▶ [Görev Tanımı]: Duyarsızlık yazısında "Beceriksizlik ile iç" ile başlayıp "saatlerce öylece dururlar." ile biten bölümü, "saatlerce" ifadesini "günlerce" olarak yeniden adlandırıp aktar.

### Metin Bloğu ###

O TEKMELERİ YİYEN KİM OLMAYABİLİR?

O TEKMELERİ YİYEN KİM OLMAYABİLİR?

Akşam, televizyonda izlerken eşimin yerinde duramadığını gördüm.
Yol ortasında cansız yatan adama, önce bir, sonra iki, sonra üç kişinin acımasızca vuruşlarını anlamadığımca, kamerayı doğrultup bir dakka, üç dakka, beş dakka boyunca yeni boyalı-altı kösele-siyah ayakkabılarının sivri uçlarını vurmayı durduramayanları sanki bir ülke kurtarmak ‘sevinci’ gibi gösterenlere ne diyeceğimi bilmiyorum.
***
Haberi televizyondan izliyor, gazetelerden okuyorum:
Ankara´da insanlık sınıfta kaldı. Arkadaşları tarafından yol ortasına bırakılan genç onları kovalayanlar tarafından öldüresiye dövüldü. Daha sonra da yol ortasında bırakılan gence kimse sahip çıkmadı.
Haber bu içerikle sürüyor… Son bölümdeki ‘kimse sahip çıkmadı’ sözcüklerine takılıyorum ister-istemez! Televizyondaki haberin anlatımını, anlatımdaki ‘hicivsel armoniyi’ dinlerken ‘bu gerçeği’ daha iyi anlıyoruz.
Biz öyle duyarsızlaştırılmışız ki; yolda kanamalı bir hasta görsek doktorun gelmesini, kavga edenleri görsek polisin gelmesini, terörü yaşasak askerin gelmesini bekliyoruz!
Beceriksizlik ile iç içe…
***
Yanlış mıyım?
Hiçbir trafik kazasına tanık olmadınız mı? Bekleyenlerin elleri popolarındadır, neden orada olduklarını bilmeme ‘hastalığı’ abanmış gibidir üzerlerine.
Dakkalarca, saatlerce öylece dururlar.
Ambulans aramak, geciktiyse yeniden aramak gibi bir ‘huyları’ olmadığı gibi, araçlarını hastalar için kullanmak gibi bir düşünceyi de taşımazlar…
Varsa yoksa ambulans ya da polis gelecek; gecikme gibi, bir başka hastaya gitmiş olma gibi, yolda lastiğinin patlaması gibi, ne biliyim işte trafikte araçların arasında kalma gibi bir sorunu düşünmek ya da düşünmemek…
En önemlisi de ‘ön’ bilgisizlik…
***
İşte tüm sorun burada!

### Alıntılanan Veriler ###

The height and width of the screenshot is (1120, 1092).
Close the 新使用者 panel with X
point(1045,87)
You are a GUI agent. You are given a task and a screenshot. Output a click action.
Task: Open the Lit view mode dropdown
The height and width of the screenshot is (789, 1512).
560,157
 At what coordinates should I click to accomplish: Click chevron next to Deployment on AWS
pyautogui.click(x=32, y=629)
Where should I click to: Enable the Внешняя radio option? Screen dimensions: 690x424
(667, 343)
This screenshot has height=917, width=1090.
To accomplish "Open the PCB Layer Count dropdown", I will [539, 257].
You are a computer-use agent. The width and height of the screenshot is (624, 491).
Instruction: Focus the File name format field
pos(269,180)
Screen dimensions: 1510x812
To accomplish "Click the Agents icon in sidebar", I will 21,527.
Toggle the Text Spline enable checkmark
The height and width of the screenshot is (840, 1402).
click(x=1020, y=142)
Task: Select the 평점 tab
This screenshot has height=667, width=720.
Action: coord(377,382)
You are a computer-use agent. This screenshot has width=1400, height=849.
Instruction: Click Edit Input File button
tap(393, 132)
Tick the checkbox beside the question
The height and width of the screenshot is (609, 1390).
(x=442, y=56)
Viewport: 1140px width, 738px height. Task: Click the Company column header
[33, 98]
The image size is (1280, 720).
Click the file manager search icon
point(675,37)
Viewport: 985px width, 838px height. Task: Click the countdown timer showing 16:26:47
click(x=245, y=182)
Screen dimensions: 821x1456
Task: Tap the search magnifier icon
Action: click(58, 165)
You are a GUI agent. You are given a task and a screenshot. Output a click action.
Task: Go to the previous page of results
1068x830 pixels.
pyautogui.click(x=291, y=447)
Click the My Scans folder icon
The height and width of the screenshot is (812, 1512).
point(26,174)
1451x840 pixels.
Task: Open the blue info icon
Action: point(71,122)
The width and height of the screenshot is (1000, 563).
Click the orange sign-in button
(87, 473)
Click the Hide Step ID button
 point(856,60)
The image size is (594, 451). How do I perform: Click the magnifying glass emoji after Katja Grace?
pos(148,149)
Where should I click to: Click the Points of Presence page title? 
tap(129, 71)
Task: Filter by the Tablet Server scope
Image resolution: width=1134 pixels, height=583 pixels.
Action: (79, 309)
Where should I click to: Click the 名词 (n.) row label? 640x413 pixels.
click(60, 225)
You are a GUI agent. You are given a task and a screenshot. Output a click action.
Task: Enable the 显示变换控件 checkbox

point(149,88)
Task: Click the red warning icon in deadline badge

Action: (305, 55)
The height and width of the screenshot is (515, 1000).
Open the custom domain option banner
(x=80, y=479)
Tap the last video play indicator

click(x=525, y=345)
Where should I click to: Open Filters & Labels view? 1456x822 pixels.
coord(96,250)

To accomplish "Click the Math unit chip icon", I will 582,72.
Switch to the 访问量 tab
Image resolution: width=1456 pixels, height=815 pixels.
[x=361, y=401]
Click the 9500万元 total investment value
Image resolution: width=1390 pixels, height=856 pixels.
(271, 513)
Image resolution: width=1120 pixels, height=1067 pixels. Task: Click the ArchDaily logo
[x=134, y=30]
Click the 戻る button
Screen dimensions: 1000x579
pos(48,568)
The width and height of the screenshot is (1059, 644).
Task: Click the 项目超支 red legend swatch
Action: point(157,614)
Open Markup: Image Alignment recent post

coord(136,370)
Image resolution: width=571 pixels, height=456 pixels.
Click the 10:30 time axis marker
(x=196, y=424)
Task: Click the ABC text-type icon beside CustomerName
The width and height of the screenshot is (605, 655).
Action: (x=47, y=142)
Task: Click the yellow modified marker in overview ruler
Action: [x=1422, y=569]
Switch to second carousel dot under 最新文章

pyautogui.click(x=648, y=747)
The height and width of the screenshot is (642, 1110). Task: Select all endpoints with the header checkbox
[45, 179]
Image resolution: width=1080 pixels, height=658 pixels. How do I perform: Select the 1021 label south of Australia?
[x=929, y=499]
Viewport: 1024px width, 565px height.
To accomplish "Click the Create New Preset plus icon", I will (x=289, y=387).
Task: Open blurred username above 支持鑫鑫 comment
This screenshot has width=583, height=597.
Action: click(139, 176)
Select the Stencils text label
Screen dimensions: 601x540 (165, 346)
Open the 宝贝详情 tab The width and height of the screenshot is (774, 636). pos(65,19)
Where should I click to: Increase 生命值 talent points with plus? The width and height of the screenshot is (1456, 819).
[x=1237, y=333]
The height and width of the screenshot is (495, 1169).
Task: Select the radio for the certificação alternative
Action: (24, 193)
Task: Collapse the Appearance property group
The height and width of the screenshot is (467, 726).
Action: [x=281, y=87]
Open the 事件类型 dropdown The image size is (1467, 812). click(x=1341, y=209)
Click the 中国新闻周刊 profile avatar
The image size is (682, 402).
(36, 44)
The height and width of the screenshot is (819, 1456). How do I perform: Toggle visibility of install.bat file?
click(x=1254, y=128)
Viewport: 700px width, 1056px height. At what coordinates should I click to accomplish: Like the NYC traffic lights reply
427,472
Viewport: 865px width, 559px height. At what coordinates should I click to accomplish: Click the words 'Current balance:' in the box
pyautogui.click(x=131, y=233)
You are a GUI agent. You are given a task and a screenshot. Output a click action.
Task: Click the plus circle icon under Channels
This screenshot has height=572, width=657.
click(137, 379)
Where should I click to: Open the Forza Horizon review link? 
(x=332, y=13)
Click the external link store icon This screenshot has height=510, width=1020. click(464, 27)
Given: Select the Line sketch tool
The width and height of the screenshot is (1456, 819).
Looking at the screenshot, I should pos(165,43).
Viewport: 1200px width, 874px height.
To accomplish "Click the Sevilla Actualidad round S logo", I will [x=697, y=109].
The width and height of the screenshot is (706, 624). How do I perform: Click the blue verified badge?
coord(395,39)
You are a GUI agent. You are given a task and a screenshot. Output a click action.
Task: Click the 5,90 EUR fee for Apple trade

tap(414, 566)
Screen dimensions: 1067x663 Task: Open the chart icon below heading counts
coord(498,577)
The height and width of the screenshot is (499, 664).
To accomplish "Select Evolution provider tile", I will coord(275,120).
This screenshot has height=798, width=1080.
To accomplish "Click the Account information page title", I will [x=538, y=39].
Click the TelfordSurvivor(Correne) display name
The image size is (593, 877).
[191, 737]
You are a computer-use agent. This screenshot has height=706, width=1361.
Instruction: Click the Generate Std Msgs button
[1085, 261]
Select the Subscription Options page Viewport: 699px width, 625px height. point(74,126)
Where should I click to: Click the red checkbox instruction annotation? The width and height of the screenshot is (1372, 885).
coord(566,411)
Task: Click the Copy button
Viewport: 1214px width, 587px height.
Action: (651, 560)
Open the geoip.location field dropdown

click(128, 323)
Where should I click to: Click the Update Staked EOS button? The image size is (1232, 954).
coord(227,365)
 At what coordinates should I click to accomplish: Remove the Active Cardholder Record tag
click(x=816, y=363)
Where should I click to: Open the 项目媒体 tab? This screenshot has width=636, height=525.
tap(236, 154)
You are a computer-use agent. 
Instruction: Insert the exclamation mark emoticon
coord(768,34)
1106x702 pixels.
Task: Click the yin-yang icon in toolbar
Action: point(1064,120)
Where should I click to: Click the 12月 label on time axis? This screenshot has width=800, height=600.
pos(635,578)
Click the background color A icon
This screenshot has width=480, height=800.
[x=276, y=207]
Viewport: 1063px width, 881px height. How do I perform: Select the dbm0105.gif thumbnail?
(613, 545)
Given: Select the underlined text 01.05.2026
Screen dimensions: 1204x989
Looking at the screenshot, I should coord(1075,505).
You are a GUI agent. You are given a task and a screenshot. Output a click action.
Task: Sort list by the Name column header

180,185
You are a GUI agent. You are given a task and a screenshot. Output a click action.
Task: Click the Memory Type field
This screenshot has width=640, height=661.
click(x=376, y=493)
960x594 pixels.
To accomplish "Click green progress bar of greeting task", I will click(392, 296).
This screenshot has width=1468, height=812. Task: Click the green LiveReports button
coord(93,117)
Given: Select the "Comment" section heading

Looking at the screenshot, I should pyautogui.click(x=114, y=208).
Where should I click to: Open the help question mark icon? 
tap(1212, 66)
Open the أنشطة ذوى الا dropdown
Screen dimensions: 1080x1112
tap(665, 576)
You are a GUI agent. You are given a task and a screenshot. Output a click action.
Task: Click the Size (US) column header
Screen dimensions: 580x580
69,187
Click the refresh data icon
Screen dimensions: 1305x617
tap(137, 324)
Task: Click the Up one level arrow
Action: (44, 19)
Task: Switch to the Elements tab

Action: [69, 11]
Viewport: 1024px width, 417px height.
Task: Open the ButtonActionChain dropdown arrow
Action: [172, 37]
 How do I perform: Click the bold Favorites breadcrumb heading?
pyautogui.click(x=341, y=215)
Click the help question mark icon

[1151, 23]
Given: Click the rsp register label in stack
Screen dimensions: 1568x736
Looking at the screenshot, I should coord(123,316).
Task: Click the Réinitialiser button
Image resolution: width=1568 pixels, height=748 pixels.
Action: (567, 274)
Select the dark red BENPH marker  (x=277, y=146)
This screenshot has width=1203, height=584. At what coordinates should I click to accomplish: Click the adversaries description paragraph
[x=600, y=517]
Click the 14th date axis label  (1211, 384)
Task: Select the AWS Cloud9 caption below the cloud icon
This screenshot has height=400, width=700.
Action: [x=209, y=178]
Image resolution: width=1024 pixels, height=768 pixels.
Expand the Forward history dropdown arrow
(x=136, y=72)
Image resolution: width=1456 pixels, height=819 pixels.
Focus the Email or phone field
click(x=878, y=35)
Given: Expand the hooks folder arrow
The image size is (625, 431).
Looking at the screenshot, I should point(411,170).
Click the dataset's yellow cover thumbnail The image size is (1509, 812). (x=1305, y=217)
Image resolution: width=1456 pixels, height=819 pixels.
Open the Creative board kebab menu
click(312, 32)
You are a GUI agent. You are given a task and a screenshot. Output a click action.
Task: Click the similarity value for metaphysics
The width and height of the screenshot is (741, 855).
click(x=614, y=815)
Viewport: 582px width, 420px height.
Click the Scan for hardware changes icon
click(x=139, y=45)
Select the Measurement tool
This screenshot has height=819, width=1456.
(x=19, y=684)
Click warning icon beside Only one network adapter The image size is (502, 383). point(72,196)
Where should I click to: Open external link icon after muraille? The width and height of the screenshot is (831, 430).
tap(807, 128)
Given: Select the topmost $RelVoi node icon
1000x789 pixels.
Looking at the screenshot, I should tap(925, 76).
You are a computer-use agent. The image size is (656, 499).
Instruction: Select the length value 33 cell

###

▶ [Alıştırma Yanıtı]:
Beceriksizlik ile iç içe…
***
Yanlış mıyım?
Hiçbir trafik kazasına tanık olmadınız mı? Bekleyenlerin elleri popolarındadır, neden orada olduklarını bilmeme ‘hastalığı’ abanmış gibidir üzerlerine.
Dakkalarca, günlerce öylece dururlar.